7. Lorsqu'il statue sur un recours dirigé contre une décision rejetant une demande de remise gracieuse d'aide personnelle au logement ou de prime d'activité, il appartient au juge administratif d'examiner si une remise gracieuse totale ou partielle est justifiée et de se prononcer lui-même sur la demande en recherchant si, au regard des circonstances de fait dont il est justifié par l'une et l'autre parties à la date de sa propre décision, la situation de précarité du débiteur et sa bonne foi justifient que lui soit accordée une remise.
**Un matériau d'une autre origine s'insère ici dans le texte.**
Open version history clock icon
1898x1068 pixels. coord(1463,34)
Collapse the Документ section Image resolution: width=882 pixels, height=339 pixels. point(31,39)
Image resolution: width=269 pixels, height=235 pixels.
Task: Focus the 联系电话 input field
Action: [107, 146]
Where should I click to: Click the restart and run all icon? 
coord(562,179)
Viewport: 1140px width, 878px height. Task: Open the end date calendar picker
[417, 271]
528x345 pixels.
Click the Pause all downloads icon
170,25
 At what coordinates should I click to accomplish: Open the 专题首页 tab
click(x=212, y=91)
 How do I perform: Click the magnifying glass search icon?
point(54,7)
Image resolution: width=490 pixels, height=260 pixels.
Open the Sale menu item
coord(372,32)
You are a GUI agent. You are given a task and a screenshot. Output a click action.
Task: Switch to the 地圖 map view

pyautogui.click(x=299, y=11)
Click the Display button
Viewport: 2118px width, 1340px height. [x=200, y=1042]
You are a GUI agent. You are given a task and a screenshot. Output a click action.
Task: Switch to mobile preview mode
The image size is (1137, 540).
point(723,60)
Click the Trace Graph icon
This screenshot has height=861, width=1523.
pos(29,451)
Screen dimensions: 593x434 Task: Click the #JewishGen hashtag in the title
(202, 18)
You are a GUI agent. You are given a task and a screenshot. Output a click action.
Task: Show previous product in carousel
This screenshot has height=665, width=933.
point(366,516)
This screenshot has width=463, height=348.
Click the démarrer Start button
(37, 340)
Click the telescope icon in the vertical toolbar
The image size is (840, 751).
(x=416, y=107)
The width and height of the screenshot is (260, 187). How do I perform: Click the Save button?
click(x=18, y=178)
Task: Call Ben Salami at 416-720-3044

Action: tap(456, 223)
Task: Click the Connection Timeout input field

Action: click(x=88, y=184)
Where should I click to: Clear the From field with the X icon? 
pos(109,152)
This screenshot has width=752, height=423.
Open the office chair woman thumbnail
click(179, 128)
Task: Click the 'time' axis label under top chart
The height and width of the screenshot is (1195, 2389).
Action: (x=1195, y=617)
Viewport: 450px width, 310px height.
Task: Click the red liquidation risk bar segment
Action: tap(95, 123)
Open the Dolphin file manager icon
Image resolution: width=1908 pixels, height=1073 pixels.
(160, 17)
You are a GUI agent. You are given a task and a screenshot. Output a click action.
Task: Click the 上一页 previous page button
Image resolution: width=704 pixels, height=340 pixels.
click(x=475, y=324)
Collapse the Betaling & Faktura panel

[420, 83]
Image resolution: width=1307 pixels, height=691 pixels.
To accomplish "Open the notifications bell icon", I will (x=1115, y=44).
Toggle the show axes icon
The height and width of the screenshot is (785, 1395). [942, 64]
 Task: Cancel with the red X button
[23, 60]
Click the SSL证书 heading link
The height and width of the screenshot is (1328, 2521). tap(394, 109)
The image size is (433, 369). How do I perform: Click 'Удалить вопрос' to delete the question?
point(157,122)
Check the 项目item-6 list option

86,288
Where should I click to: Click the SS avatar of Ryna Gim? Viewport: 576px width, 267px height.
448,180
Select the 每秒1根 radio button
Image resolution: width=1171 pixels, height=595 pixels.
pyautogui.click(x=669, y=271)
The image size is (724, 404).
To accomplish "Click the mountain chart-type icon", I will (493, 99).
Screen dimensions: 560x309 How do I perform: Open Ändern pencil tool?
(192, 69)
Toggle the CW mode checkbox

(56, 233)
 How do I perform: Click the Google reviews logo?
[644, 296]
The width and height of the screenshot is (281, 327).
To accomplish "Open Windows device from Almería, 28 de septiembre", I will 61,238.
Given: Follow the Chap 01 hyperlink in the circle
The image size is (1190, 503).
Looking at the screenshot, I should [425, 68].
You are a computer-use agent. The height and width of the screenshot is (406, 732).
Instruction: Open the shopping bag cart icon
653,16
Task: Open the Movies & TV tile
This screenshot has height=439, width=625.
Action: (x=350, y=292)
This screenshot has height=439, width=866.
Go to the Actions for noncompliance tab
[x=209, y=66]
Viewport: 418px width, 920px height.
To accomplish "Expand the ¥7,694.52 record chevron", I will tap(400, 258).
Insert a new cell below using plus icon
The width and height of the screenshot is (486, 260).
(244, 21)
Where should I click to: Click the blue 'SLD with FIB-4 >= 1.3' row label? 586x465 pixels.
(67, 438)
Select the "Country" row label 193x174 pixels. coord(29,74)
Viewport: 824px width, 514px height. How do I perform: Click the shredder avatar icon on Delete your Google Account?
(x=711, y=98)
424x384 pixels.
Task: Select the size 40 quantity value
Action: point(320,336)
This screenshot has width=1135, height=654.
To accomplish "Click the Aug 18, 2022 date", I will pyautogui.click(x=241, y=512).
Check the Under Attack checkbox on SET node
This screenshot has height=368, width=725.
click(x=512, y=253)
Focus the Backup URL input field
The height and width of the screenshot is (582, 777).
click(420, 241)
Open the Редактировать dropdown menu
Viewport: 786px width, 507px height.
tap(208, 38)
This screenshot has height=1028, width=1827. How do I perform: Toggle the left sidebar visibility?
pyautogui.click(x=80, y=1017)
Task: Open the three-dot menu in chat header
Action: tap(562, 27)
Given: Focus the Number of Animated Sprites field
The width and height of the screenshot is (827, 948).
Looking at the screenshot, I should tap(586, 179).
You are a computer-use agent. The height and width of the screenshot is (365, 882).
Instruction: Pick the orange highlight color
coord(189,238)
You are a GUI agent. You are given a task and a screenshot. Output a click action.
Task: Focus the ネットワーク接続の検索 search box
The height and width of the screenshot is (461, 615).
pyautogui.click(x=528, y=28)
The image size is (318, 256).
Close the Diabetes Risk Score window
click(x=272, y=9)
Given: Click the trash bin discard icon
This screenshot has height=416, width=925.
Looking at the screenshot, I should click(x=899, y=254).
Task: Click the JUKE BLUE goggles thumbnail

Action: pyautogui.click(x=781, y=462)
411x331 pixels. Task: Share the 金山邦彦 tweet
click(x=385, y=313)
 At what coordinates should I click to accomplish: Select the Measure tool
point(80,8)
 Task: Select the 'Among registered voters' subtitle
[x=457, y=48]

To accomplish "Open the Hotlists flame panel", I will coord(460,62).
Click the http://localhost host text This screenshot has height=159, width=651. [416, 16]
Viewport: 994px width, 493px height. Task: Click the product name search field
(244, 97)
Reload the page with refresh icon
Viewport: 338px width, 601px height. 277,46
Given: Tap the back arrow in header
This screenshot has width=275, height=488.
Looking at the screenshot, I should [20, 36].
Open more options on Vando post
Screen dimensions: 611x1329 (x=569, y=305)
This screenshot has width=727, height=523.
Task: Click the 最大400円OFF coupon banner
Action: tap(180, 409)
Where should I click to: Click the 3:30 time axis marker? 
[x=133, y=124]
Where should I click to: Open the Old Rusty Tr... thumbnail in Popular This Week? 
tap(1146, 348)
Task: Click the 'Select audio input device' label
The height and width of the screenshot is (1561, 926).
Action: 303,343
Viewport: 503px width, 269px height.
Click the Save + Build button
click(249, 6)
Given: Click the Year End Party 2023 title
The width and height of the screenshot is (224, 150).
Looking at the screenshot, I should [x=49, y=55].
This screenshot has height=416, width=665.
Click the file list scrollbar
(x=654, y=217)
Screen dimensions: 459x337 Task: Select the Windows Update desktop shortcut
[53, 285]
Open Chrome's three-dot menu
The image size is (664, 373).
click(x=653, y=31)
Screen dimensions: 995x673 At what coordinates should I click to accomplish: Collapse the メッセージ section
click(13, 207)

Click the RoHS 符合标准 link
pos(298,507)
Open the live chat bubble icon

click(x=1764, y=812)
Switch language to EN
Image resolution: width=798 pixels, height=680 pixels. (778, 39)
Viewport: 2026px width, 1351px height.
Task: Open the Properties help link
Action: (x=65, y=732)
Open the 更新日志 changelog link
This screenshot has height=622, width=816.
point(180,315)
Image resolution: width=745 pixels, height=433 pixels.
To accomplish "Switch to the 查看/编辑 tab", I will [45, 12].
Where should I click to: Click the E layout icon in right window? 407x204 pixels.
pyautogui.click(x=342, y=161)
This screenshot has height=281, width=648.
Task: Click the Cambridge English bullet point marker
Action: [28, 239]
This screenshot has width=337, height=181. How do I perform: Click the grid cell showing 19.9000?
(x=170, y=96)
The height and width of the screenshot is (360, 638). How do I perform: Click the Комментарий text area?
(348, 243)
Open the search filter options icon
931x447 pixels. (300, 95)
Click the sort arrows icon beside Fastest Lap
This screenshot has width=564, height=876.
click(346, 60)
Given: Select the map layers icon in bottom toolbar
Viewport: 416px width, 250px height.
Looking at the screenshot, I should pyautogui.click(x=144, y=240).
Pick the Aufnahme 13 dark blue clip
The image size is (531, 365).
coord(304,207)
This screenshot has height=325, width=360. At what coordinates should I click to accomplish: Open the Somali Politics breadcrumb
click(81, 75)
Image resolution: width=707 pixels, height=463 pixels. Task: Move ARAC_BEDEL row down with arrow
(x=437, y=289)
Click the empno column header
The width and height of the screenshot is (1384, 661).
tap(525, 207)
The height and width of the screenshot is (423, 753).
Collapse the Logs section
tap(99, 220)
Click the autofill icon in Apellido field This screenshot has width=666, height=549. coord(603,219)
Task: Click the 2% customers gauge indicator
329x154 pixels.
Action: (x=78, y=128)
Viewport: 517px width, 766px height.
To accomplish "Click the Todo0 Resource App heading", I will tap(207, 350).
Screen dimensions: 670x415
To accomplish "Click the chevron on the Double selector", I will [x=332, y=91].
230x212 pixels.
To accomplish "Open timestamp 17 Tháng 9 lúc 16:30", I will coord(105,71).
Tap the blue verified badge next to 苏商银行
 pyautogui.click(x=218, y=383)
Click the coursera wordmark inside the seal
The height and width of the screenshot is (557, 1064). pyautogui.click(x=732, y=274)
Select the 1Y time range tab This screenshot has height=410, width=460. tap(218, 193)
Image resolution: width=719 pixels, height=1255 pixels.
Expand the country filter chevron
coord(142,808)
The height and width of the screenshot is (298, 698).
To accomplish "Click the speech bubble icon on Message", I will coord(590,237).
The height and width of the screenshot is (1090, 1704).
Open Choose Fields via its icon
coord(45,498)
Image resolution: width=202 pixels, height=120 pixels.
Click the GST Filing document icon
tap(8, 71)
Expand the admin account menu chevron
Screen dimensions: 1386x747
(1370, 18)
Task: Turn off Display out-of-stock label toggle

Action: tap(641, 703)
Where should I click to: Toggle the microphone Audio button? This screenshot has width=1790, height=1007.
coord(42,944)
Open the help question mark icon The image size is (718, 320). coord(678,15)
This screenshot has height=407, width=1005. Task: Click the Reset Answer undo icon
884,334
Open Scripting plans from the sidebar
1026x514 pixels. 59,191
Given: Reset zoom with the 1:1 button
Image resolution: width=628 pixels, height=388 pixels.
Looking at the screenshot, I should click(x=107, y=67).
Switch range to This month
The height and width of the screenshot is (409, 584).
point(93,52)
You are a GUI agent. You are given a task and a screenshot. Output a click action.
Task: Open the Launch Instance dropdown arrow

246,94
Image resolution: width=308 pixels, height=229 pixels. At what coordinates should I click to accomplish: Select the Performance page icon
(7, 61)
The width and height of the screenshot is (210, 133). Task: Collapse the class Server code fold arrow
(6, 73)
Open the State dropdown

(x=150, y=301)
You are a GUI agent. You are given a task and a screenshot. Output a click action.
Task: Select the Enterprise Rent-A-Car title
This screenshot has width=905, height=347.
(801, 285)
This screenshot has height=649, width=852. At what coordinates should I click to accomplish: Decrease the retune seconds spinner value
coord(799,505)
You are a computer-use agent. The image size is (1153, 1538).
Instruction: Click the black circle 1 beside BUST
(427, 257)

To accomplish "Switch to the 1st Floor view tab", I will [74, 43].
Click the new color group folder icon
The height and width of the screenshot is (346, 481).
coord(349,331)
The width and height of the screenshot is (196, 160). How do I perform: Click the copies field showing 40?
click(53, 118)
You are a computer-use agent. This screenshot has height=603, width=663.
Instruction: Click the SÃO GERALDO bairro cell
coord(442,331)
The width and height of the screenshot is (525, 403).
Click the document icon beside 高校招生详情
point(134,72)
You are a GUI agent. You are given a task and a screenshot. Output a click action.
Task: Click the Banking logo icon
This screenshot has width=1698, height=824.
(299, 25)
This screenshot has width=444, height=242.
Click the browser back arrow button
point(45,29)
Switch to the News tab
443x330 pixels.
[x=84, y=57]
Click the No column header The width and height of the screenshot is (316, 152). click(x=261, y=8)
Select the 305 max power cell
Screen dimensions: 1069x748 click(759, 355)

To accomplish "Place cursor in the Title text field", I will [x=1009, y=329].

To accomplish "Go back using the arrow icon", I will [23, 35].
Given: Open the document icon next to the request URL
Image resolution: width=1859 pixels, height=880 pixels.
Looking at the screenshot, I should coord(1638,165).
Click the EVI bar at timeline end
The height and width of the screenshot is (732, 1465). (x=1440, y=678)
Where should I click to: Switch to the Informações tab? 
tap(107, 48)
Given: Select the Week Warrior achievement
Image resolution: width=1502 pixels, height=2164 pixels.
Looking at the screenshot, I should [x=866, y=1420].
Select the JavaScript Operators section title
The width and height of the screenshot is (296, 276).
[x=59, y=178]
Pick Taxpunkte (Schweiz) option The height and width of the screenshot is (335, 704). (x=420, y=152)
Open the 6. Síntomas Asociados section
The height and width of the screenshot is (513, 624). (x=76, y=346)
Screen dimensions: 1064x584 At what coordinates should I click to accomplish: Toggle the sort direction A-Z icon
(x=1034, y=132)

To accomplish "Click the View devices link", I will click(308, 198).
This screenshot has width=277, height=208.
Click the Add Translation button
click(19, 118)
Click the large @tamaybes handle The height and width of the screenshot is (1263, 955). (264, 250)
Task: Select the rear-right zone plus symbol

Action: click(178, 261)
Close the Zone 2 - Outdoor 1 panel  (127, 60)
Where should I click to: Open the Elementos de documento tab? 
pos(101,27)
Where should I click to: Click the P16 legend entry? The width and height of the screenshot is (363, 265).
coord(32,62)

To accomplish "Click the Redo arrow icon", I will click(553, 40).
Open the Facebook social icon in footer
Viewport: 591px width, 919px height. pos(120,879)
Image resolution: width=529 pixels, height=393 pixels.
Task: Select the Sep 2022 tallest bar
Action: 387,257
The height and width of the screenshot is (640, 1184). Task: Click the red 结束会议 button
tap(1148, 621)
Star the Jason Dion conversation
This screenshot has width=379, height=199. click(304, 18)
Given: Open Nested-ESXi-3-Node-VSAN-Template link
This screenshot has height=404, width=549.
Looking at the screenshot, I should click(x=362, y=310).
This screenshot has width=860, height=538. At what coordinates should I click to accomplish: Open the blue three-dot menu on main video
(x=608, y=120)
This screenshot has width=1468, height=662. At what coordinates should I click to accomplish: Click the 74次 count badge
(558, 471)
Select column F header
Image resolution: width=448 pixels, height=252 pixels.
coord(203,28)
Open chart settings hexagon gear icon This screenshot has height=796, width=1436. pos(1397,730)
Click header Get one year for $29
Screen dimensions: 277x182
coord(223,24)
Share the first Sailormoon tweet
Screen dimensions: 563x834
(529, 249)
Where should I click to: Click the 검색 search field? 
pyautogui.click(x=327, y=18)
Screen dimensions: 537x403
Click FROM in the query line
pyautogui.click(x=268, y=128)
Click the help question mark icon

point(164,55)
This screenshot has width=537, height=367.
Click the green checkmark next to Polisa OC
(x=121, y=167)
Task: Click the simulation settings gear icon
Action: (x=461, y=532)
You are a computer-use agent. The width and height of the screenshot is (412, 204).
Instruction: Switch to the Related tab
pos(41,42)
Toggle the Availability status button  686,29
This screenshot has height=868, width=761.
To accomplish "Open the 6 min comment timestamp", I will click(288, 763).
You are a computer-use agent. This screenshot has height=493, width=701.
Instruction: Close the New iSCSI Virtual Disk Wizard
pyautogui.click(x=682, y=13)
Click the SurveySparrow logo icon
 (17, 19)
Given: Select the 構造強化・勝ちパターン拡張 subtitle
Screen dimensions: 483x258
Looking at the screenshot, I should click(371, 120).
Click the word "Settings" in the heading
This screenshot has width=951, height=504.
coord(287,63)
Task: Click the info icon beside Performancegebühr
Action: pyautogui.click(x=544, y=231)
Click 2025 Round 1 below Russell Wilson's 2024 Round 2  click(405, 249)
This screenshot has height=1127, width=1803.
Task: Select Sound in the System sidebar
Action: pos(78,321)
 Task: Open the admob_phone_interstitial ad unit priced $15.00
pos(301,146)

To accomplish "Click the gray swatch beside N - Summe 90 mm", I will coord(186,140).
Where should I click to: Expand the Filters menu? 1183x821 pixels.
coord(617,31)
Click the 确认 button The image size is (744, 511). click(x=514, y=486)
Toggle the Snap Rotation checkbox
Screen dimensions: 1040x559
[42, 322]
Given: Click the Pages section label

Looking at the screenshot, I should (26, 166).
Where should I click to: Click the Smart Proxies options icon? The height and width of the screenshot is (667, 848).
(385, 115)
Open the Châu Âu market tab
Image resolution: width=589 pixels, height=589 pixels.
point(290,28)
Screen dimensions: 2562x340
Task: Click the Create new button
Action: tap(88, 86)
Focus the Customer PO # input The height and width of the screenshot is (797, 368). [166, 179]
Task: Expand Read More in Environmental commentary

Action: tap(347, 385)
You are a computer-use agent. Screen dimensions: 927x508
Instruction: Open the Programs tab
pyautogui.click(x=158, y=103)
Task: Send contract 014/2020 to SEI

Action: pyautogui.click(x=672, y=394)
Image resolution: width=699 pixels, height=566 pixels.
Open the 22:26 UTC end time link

8. Pour demander la remise totale de l'indu initial en litige et le remboursement des sommes retenues par la CAF avant sa demande de remise de dette, soit 763,55 euros, M. A, dont il n'y a pas lieu de remettre en cause la bonne foi, se borne à soutenir que, dès lors que l'indu n'est pas fondé, il ne lui appartient pas de le rembourser. Toutefois, ainsi qu'il a été dit au point 5, l'indu en litige est fondé et, par sa décision du 7 octobre 2022, la CAF a accordé au foyer la remise totale du solde de l'indu. Par ailleurs, M. A ne développe aucun moyen dirigé contre les retenues effectuées antérieurement à sa demande de remise de dette et il n'est pas démontré que les retenues effectuées par la CAF auraient eu des conséquences excessives sur la situation financière du foyer. Dans ces conditions, les conclusions de M. A tendant à obtenir une remise totale de sa dette, de même que, par voie de conséquence, ses conclusions tendant à ce qu'il soit enjoint à la CAF de lui rembourser les retenues effectuées, et celles tendant au bénéfice de frais de procès doivent être rejetées.
D E C I D E:
Article 1er : La requête de M. A est rejetée.
Article 2 : La présente décision sera notifiée à M. B A et à la caisse d'allocations familiales de l'Ariège.
Rendue publique par mise à disposition au greffe le 27 mars 2024.
Le magistrat désigné,
Alain D La greffière,
Sandrine Furbeyre La République mande et ordonne au ministre du logement, en ce qui le concerne, ou à tous commissaires de justice à ce requis en ce qui concerne les voies de droit commun contre les parties privées, de pourvoir à l'exécution de la présente décision.